Closed ghost closed 12 years ago
lat: Initial set of deployment review comments are on [https://wave.google.com/wave/waveref/googlewave.com/w+XsBuMPFwb google wave].
lat: After various rounds of deployments comments on mailing list, currently outstanding deployment issues are:
lat: Review note on DAS packaging: would prefer %post to do even less, in particular would prefer that servers don't ship with a running configurations in the RPM. An example is ok, but don't create the default configuration the server will use and run with. It's too risky, if there's a mistake one might start a highly insecure server.
lat: Review note on DAS bin directory: suggest to rename all programs consistently with or without suffix. I'd prefer without suffix and it seems to be the more common here too, so perhaps the suffixes can be removed.
lat: Review note on DAS {{{bin}}} directory: Use syntax {{{foo ${1+"$@"} }}} not just {{{foo "$@"}}}. The former handles no arguments correctly, the latter has problems if user doesn't supply any command line arguments at all.
lat: Review note on DAS {{{bin}}} directory: Use {{{#!/bin/sh}}} instead of {{{#!/usr/bin/env bash}}}. I don't think the scripts use any features that are not in POSIX standard. And even if they did, they can probably be trivially expressed in POSIX-compatible subset.
lat: Review note on DAS {{{bin}}} directory: start-up scripts should be folded into {{{manage}}}. We very much prefer to see everything inlined directly into the {{{manage}}} script without several layers of indirection, for simplicity, comprehension and transparency.
lat: Review note on DAS {{{bin}}} directory: I don't know if {{{das_test}}} is meant to be used by anyone other than developers, but in the general spirit of not holding configuration in the software area, would suggest to take {{{das.cfg}}} from outside {{{$DAS_ROOT}}}. Would also suggest to use python configuration file, not .cfg style.
lat: Review note on DAS {{{bin}}} directory: {{{dassh}}} appears to touch $HOME, which seems suspicious.
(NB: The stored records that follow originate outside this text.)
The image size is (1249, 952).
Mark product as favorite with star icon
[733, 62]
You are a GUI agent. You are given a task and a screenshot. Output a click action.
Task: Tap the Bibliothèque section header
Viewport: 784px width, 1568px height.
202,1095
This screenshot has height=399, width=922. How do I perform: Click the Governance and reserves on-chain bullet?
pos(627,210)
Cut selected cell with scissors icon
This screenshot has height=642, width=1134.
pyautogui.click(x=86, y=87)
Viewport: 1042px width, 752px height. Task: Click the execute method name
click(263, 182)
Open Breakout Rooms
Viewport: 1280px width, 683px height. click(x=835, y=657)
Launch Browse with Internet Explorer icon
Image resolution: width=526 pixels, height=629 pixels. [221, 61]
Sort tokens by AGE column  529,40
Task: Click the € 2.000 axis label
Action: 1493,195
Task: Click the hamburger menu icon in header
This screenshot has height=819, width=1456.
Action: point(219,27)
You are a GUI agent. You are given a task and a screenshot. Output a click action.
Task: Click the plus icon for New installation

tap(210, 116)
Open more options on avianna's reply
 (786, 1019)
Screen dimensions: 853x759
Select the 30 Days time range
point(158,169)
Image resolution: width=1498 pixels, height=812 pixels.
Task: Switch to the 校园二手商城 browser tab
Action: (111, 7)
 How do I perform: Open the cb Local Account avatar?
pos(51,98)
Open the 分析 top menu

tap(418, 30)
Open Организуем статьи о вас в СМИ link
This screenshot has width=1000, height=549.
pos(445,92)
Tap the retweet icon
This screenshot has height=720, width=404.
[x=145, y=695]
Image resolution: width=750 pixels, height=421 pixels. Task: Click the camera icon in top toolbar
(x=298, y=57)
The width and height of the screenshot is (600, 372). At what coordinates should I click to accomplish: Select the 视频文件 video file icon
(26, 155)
How exactly does DAS use ipython? Is this going to appear on server side, and if so, why? I did notice we had /home/cmsweb/.ipython appear at one point.
lat: Review note on DAS {{{bin}}} directory: suggest to remove non-production binaries from default project bin directory when the RPM is built. In general would prefer if test artifacts didn't make it to the running servers at all. I have no objection to having them in SVN mixed up, as long as the build recipe can put the bits in the right place in the RPM (or omit them, as the case may be).
lat: Review note on DAS: nice job with unit tests.
lat: Review note on DAS: xwho is obsolete and probably should be converted to use xldap.cern.ch. See {{{phonebook}}} command on any CERN linux system. It's just a perl script which makes a simple LDAP query to xldap.cern.ch. Note that xldap.cern.ch is only available within CERN, (testing) outside CERN you'll need (SSL + password authenticated) connection to ldap.cern.ch instead.
lat: Review note on DAS: would suggest to generally consider slight flattening of name space. "from DAS.utils.utils import foo" seems a little redundant :-)
lat: Review note on DAS: generally like the use of yaml for describing schema, and how it is linked to service providers - good job.
lat: Review note on DAS: curious about this coding pattern:
{{{
try: jsondict = json.loads(data) except: jsondict = eval(data) }}}
Use of {{{eval()}}}, especially without any dictionary restrictions - eval global and local dictionary options - seems very dangerous. It would seem that if someone manages to compromise some other CMS application, they can also contaminate DAS because it will eval the data produced by those sources. Admittedly I am not sure where the "data" can originate here. But if the data is already sanitised, the construct seems unnecessary, so I am assuming it originates from untrusted outside source.
What's the reason falling back on eval? Is the data python-esque json, but not completely legal json? Can we not fix the upstream data source? The above example was from SiteDB, so for that we should just fix the output...
lat: Review note on DAS: suggest to rename services/runsum/run_summary.py to something/cern_sso_auth.py.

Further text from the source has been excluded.